ECLI:NL:CRVB:2018:3634
Centrale Raad van Beroep
- Hoger beroep
- M. Schoneveld
- J.T.H. Zimmerman
- J.C.F. Talman
- Rechtspraak.nl
Intrekken en terugvorderen van bijstand wegens op geld waardeerbare activiteiten op de markt
In deze zaak heeft de Centrale Raad van Beroep op 6 november 2018 uitspraak gedaan in hoger beroep tegen een eerdere uitspraak van de rechtbank Rotterdam. De appellant, die bijstand ontving op basis van de Participatiewet, was op 10 juni 2015 aangetroffen op de markt in Rotterdam, waar hij bezig was met het vouwen van dozen die eerder groente en fruit hadden bevat. Het college van burgemeester en wethouders van Rotterdam had de bijstand van de appellant herzien en teruggevorderd, omdat hij volgens hen op geld waardeerbare activiteiten verrichtte. De rechtbank had het beroep van de appellant tegen dit besluit ongegrond verklaard, wat de appellant in hoger beroep aanvecht.
De Centrale Raad van Beroep bevestigde de uitspraak van de rechtbank. De Raad oordeelde dat de appellant niet aannemelijk had gemaakt dat zijn activiteiten op de markt geen op geld waardeerbare arbeid betroffen. De rechtbank had vastgesteld dat de appellant tijdens reguliere arbeidsuren aanwezig was bij de marktkraam en dat hij actief bezig was met het vouwen van dozen, terwijl andere personen van de marktkraam het fruit verkochten.
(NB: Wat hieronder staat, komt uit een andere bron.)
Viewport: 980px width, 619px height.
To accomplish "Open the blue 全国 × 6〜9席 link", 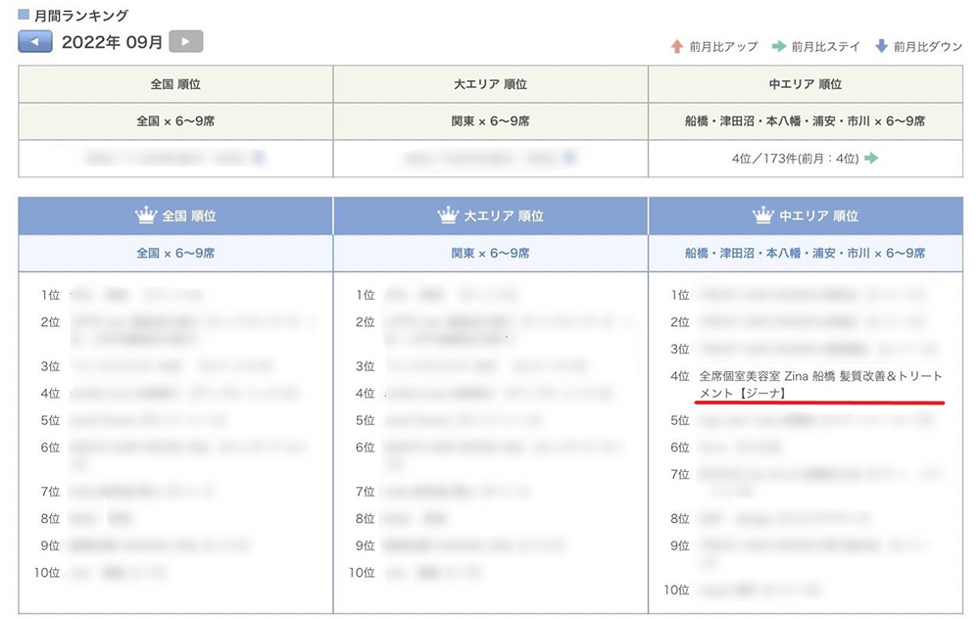I will tap(175, 253).
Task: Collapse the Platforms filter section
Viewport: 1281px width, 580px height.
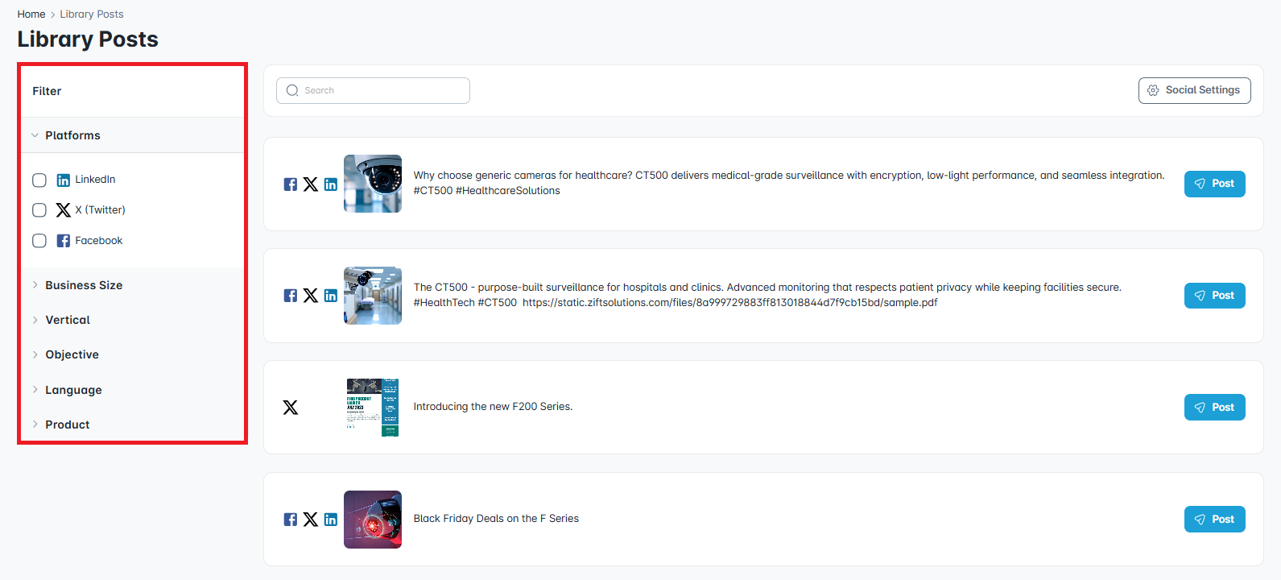Action: 72,135
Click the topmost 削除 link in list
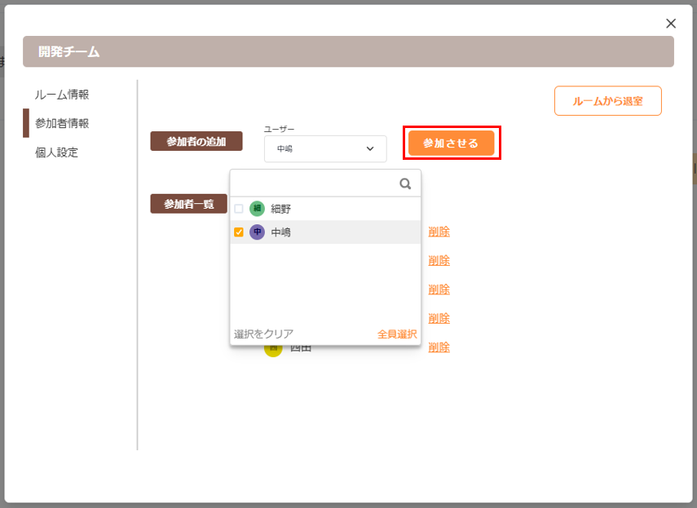 click(439, 232)
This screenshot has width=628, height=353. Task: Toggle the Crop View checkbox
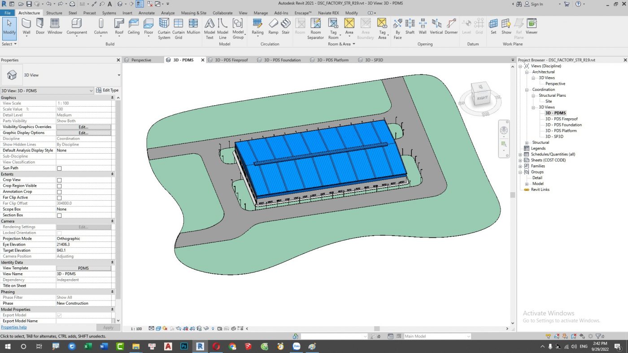[59, 180]
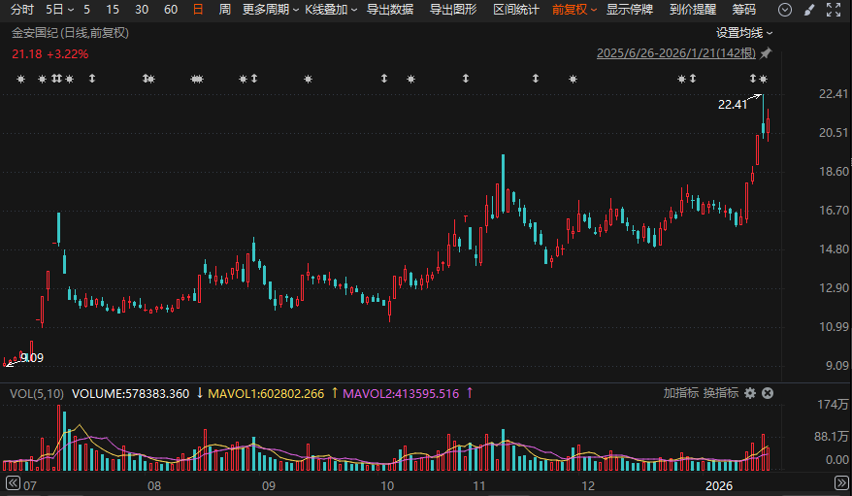Click 导出数据 export data button
852x496 pixels.
tap(390, 10)
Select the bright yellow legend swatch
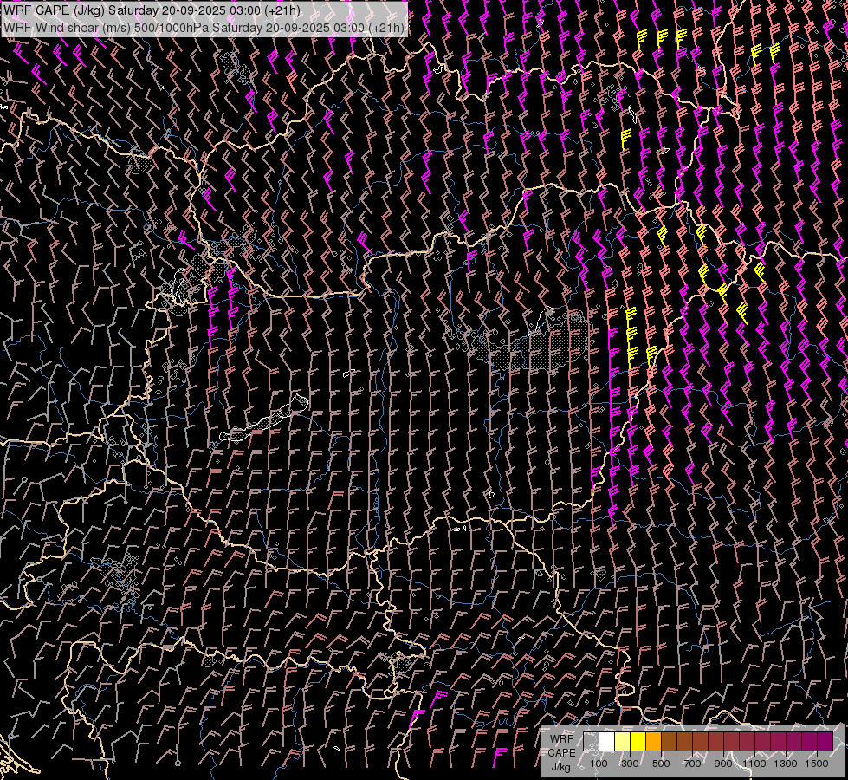Image resolution: width=848 pixels, height=780 pixels. (x=638, y=741)
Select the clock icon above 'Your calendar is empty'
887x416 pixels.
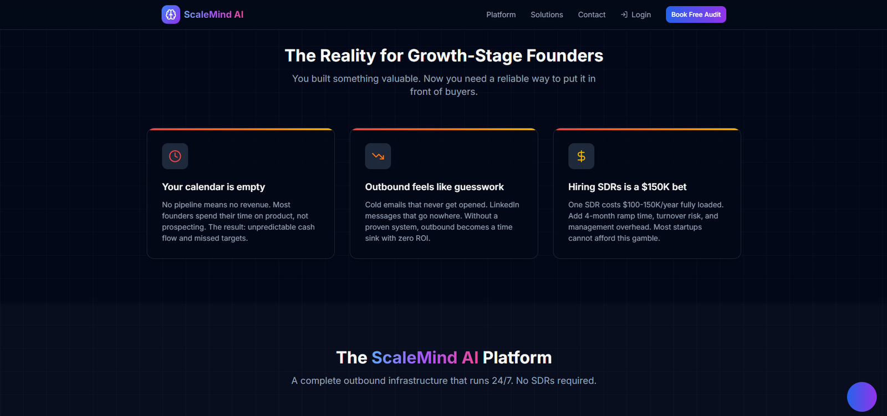click(175, 156)
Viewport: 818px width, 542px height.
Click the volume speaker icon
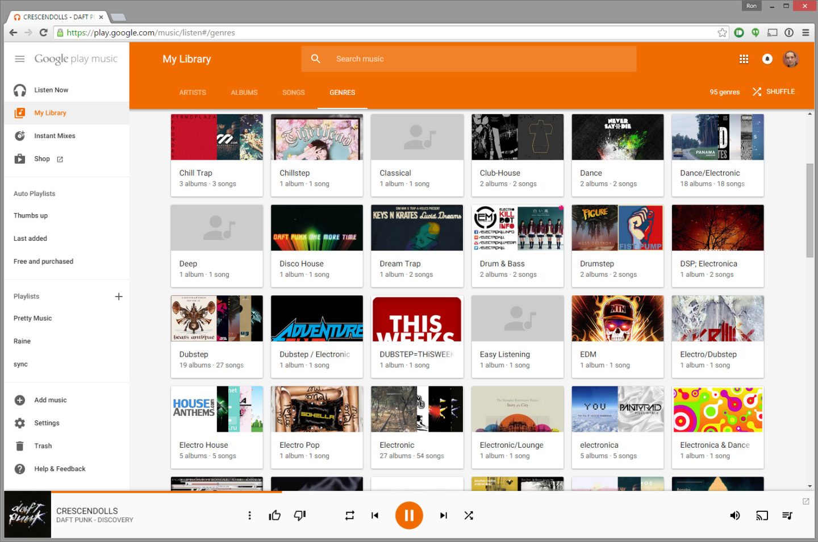[734, 515]
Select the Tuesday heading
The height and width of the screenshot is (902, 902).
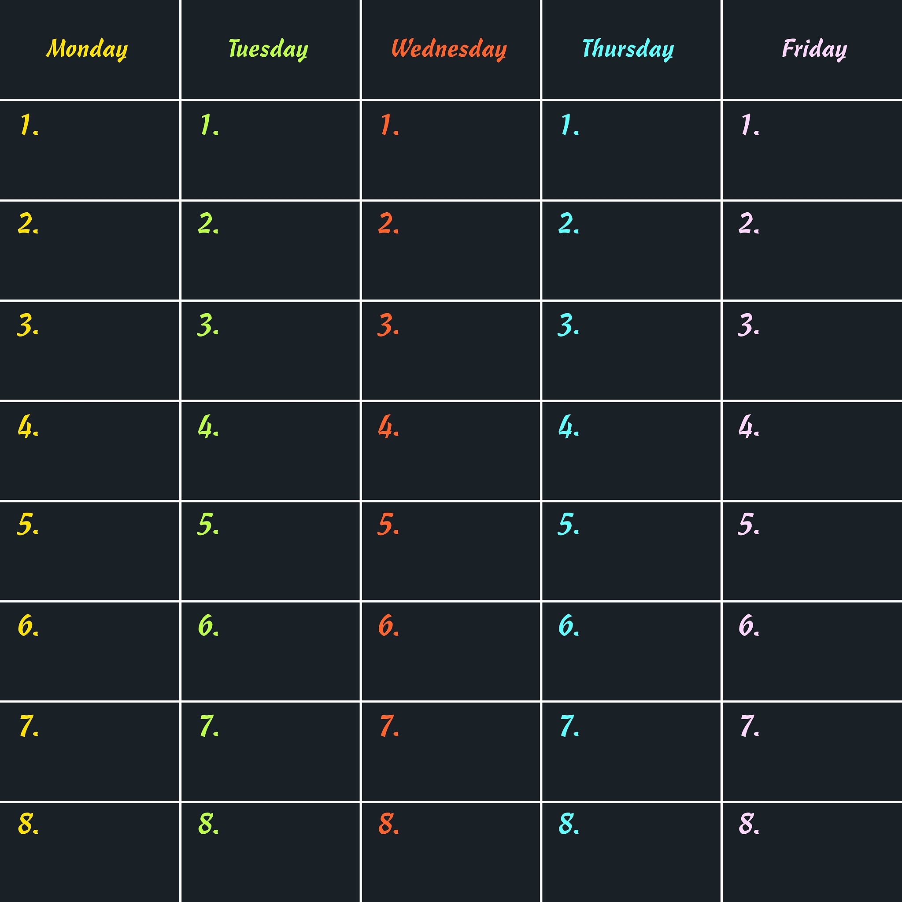point(268,49)
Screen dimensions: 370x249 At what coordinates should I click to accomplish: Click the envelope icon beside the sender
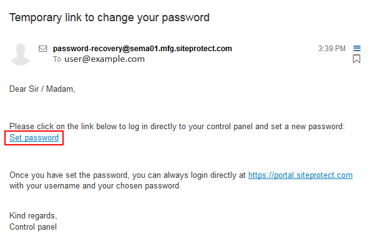click(43, 49)
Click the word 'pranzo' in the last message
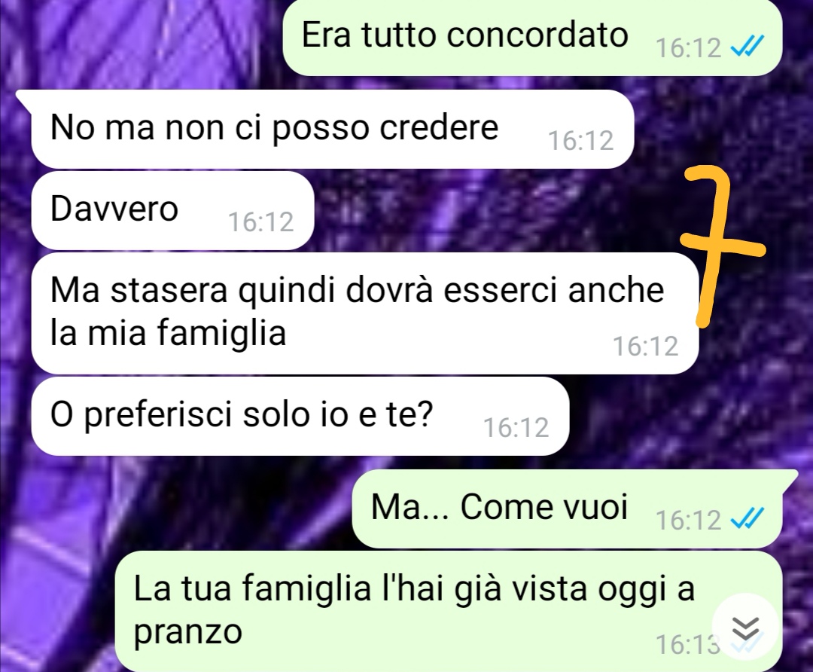Screen dimensions: 813x672 pyautogui.click(x=187, y=631)
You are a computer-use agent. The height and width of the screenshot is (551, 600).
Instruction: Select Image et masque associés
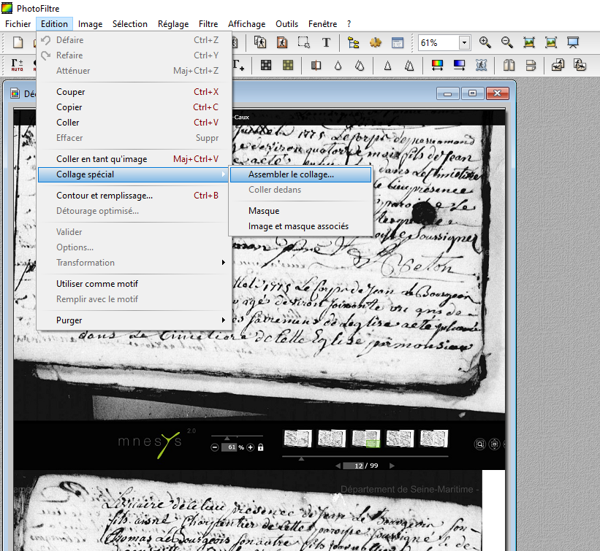298,226
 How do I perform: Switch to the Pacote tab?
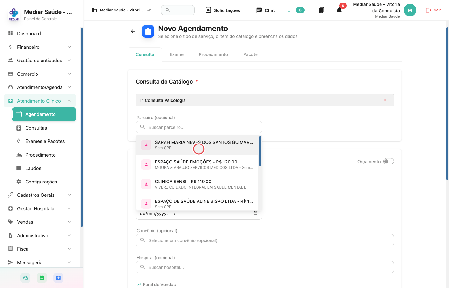coord(251,54)
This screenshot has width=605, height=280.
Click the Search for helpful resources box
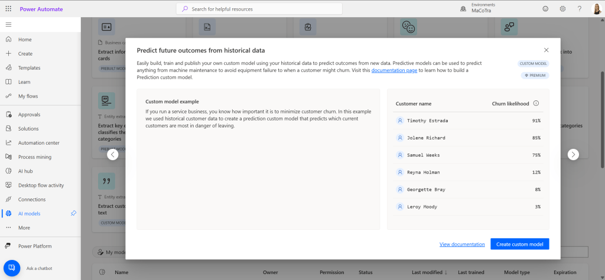tap(259, 9)
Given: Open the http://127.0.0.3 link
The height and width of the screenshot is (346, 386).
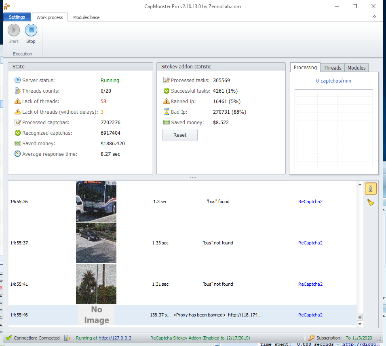Looking at the screenshot, I should point(115,338).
De enkele bewering van de appellant dat het om een vriendendienst ging, werd door de Raad niet als voldoende bewijs gezien om de intrekking van de bijstand te weerleggen.
De Raad concludeerde dat het college terecht de bijstand van de appellant had ingetrokken en de gemaakte kosten had teruggevorderd. Er was geen aanleiding voor een veroordeling in de proceskosten. De uitspraak werd in het openbaar gedaan, en de griffier en de voorzitter ondertekenden het proces-verbaal.